Could you set down exactly the lines of the data below, starting at the one that holds "You are a computer-use agent. The" and ending at the one that holds "How do I perform: Expand", both included, and only those?

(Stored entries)
☆ ☆ ☆

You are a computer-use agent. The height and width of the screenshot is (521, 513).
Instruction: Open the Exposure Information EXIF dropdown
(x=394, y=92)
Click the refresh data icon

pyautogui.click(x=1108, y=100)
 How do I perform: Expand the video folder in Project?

☆ ☆ ☆

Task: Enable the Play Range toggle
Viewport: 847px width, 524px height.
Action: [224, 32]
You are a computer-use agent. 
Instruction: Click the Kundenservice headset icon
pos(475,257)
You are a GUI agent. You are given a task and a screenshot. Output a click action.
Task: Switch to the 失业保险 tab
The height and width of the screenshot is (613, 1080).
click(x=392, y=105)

☆ ☆ ☆

_Reply to the task_.
You are a computer-use agent. The height and width of the screenshot is (521, 513).
Instruction: Open the Exposure Information EXIF dropdown
(x=394, y=92)
Click the refresh data icon

pyautogui.click(x=1108, y=100)
 How do I perform: Expand the video folder in Project?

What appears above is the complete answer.